Die Zahl von Zwangsräumungen in China ist nach Angaben der Menschenrechtsorganisation Amnesty International drastisch gestiegen. Bewohner, die sich dagegen wehrten, würden schikaniert, geschlagen, inhaftiert oder sogar getötet, schreibt Amnesty in einem Bericht, der am Donnerstag in London vorgestellt wurde.
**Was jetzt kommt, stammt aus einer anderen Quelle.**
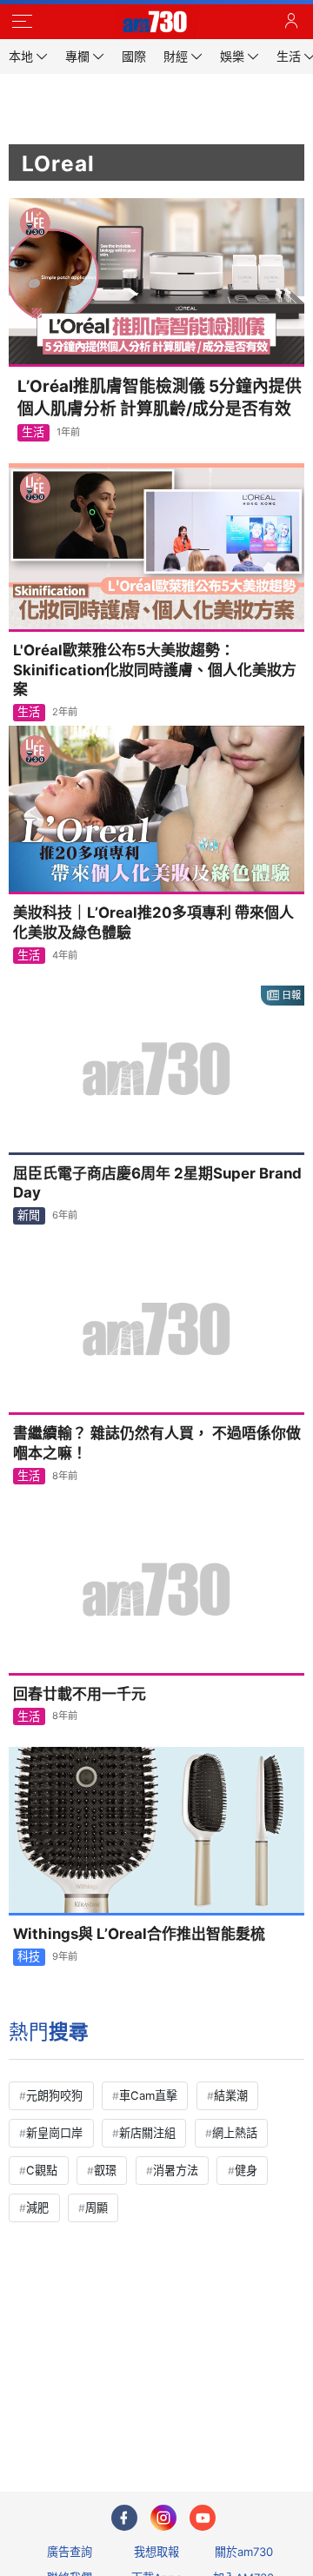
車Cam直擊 (148, 2095)
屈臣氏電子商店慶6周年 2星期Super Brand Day (157, 1183)
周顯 (96, 2207)
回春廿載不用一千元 (79, 1694)
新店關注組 (147, 2133)
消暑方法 (175, 2170)
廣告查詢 (69, 2552)
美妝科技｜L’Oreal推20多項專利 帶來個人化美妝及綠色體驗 (153, 922)
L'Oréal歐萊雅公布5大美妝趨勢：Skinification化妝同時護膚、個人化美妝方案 (154, 670)
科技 (28, 1956)
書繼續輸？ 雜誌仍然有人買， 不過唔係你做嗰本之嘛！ (157, 1443)
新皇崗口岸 (54, 2133)
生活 (33, 432)
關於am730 (244, 2552)
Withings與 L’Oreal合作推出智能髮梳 (139, 1933)
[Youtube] (203, 2518)
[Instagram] (163, 2518)
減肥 (37, 2207)
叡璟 (105, 2170)
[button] (21, 21)
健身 (246, 2170)
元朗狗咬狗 (54, 2095)
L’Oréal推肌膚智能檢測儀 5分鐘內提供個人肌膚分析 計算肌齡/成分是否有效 (159, 397)
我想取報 (156, 2552)
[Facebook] (124, 2518)
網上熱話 (234, 2133)
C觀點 (41, 2170)
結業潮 (231, 2095)
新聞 (28, 1215)
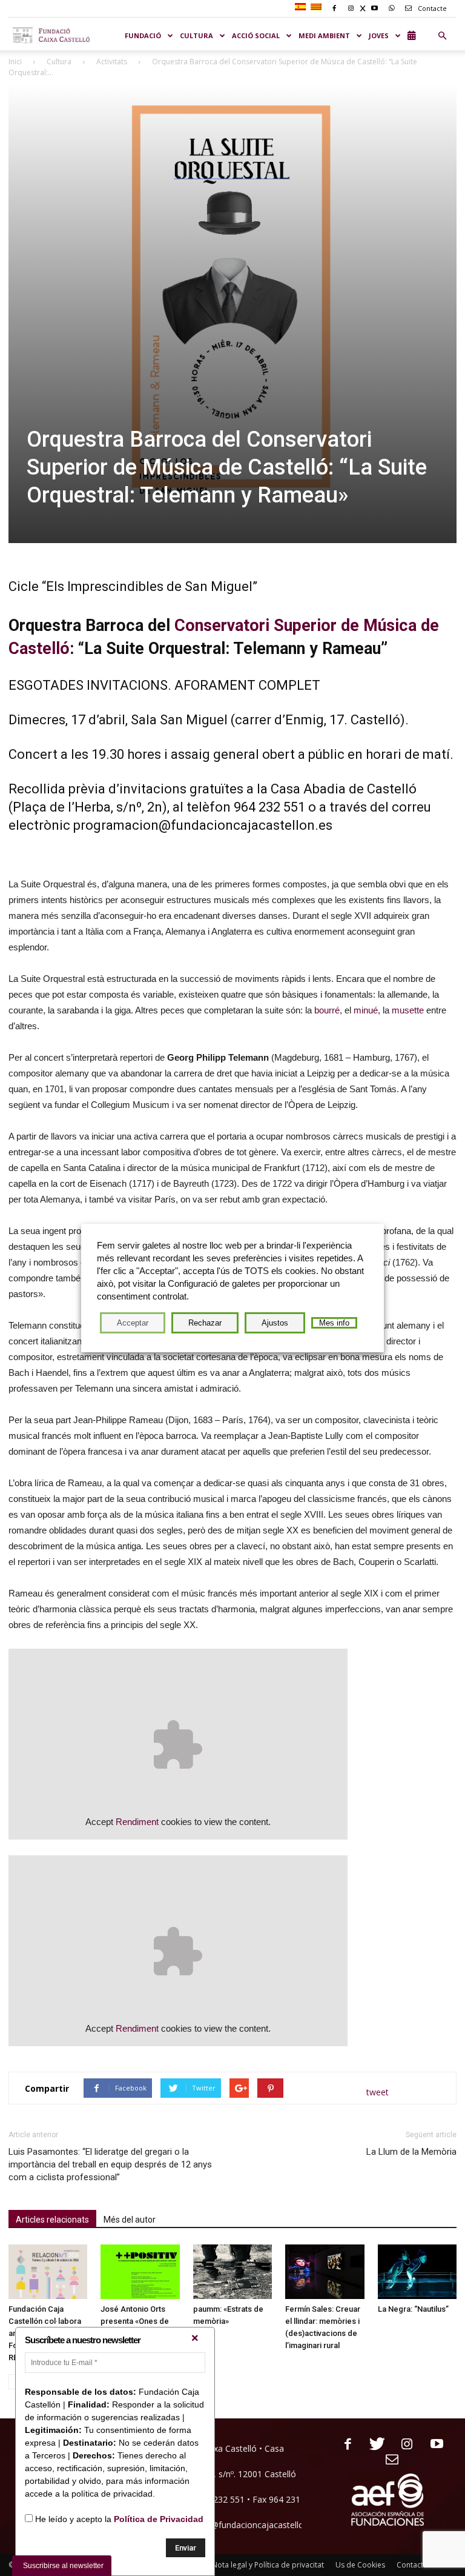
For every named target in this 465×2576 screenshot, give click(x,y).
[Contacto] (387, 2460)
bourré (326, 1010)
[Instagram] (402, 2444)
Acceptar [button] (132, 1322)
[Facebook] (343, 2444)
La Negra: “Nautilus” (413, 2309)
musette (409, 1010)
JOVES (379, 35)
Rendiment (137, 1822)
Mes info (334, 1322)
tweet (377, 2092)
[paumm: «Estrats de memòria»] (232, 2271)
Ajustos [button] (275, 1322)
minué (366, 1010)
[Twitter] (372, 2444)
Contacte (431, 8)
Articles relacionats (52, 2219)
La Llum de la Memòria (411, 2151)
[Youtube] (432, 2444)
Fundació (143, 35)
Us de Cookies (360, 2565)
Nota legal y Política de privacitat (268, 2565)
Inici (15, 61)
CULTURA (196, 35)
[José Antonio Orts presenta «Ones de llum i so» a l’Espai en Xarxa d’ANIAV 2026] (140, 2271)
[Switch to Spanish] (302, 7)
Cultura (59, 61)
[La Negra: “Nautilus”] (417, 2271)
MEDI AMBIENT (324, 35)
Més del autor (130, 2219)
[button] (442, 35)
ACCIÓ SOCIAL (256, 35)
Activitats (111, 61)
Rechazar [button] (205, 1322)
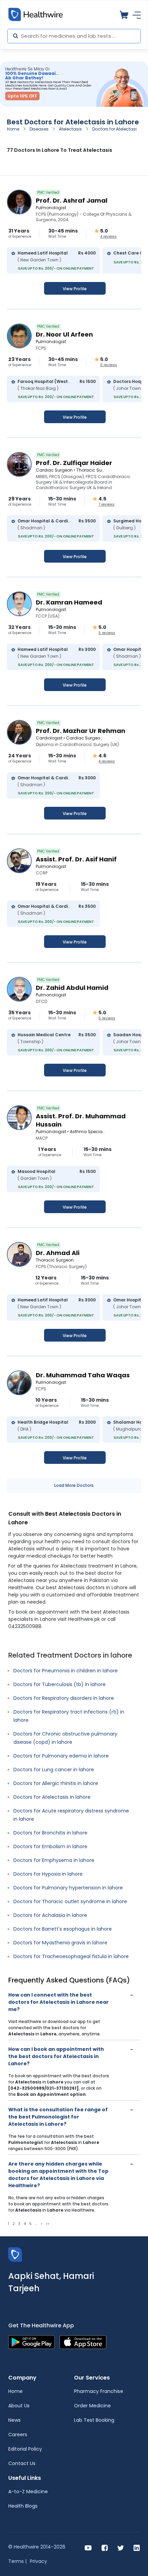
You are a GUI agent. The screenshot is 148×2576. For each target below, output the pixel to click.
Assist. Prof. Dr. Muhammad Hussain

Grund für die Zwangsräumungen sind laut Amnesty Gewinne, die neue Bauprojekte auf den betroffenen Grundstücken versprechen. So hätten viele regionale Regierungen große Summen bei staatlichen Banken geliehen und jetzt hohe Schulden. Diese versuchten sie zu kompensieren, indem sie "unseriöse Geschäfte" mit Bauunternehmern und Immobilien-Entwicklern machten.

Chinas Regierung belohne außerdem örtliche Beamte mit Beförderungen, wenn sie es schafften, das Wirtschaftswachstum anzukurbeln – egal mit welchen Mitteln. In China gehört alles Land dem Staat und den Kommunen. Privatbesitz gibt es nicht, die Bürger können aber Nutzungsrechte für bis zu 70 Jahren erhalten.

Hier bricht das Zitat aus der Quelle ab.